阅读节选
27-使用Ansible部署OpenShift Origin集群
1.概述
研究使用Ansible来部署OpenShift Origin容器云集群(OKD)。以下以一个简单的测试集群(v3.11)为例,详细记录安装部署过程中遇到的问题及处理办法。
2.规划
可以从规模和高可用性来规划。
规模:打算跑多少个pod;
高可用性:生产环境还是测试环境;
主机名 | 安装的基础组件 |
---|---|
master.example.com | Master, etcd, and node |
node-1.example.com | Node |
其它规模集群,可参考官网。
3.资源
根据集群规模,可确定需要的服务器资源,详细可参考官网。
4.安装
以CentOS7作为底层操作系统。
4.1.SELinux requirements
开启SELinux。
/etc/selinux/config文件如下:
# This file controls the state of SELinux on the system.
# SELINUX= can take one of these three values:
# enforcing - SELinux security policy is enforced.
# permissive - SELinux prints warnings instead of enforcing.
# disabled - No SELinux policy is loaded.
SELINUX=enforcing
# SELINUXTYPE= can take one of these three values:
# targeted - Targeted processes are protected,
# minimum - Modification of targeted policy. Only selected processes are protected.
# mls - Multi Level Security protection.
SELINUXTYPE=targeted
4.2.DNS Requirements
最好是在集群环境内搭建DNS服务器,如果仅仅测试用,可在/etc/hosts文件中配置。
4.3.防护墙
集群默认使用iptables防火墙,但在CentOS7中,建议使用firewalld。可在hosts文件中做如下配置。
[OSEv3:vars]
os_firewall_use_firewalld=True
开放端口。
端口 | 协议 |
---|---|
4789 | UDP |
53/8053 | TCP/UDP |
443/8443 | TCP |
10250 | TCP |
10010 | TCP |
2049 | TCP/UDP |
2379 | TCP |
2380 | TCP |
9000 | TCP |
8444 | TCP |
9200 | TCP |
9300 | TCP |
1936 | TCP |
或者关闭防火墙。
如果是测试,建议关闭防火墙。
4.4.配置SSH
确保通过SSH免密码能登陆个节点,将公钥塞到各节点。

任务清单
(1) 在这篇Ansible部署OpenShift的文章里,CentOS7上建议使用哪种防火墙?
(2) 列出这篇Ansible部署OpenShift的文章中“4.安装”下各小节的标题。
(3) 从这篇Ansible部署OpenShift的文章末尾接着续写。
后面的材料与这篇Ansible部署OpenShift的文章各自独立。

数据摘录
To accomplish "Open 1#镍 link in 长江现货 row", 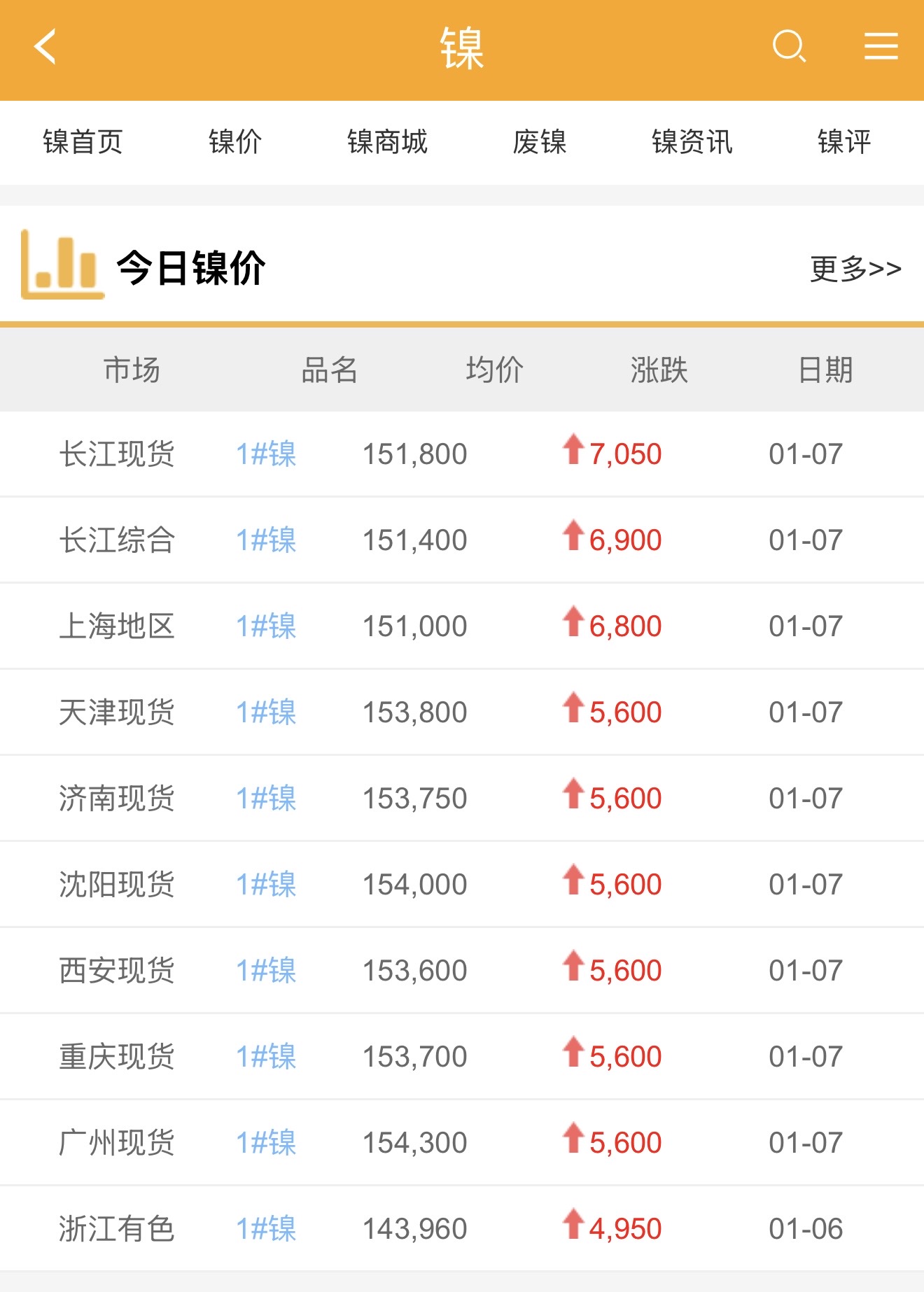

答案如下
(1) firewalld。

(2) SELinux requirements;DNS Requirements;防护墙;配置SSH

(3)
$ for host in master.example.com \
master.example.com \
node-1.example.com; \
do ssh-copy-id -i ~/.ssh/id_rsa.pub $host; \
done
4.5.安装依赖
以下依赖,需要在各个节点安装。
$ yum install wget git net-tools bind-utils yum-utils bridge-utils bash-completion kexec-tools sos psacct
更新系统。
$ yum update -y
$ reboot
在master节点上安装ansible。
$ yum -y install https://dl.fedoraproject.org/pub/epel/epel-release-latest-7.noarch.rpm
$ sed -i -e "s/^enabled=1/enabled=0/" /etc/yum.repos.d/epel.repo
$ yum -y --enablerepo=epel install ansible pyOpenSSL
在master上git openshift-ansible。
$ cd /opt
$ git clone https://github.com/openshift/openshift-ansible
$ cd openshift-ansible
$ git checkout release-3.11
openshift-ansible需要和docker版本对应。
4.6.安装docker
以1.13.1为例,需要在master和node节点上安装。
$ yum install docker-1.13.1 -y
$ rpm -V docker-1.13.1
$ docker version
配置docker存储。
4.7.配置hosts文件
如下。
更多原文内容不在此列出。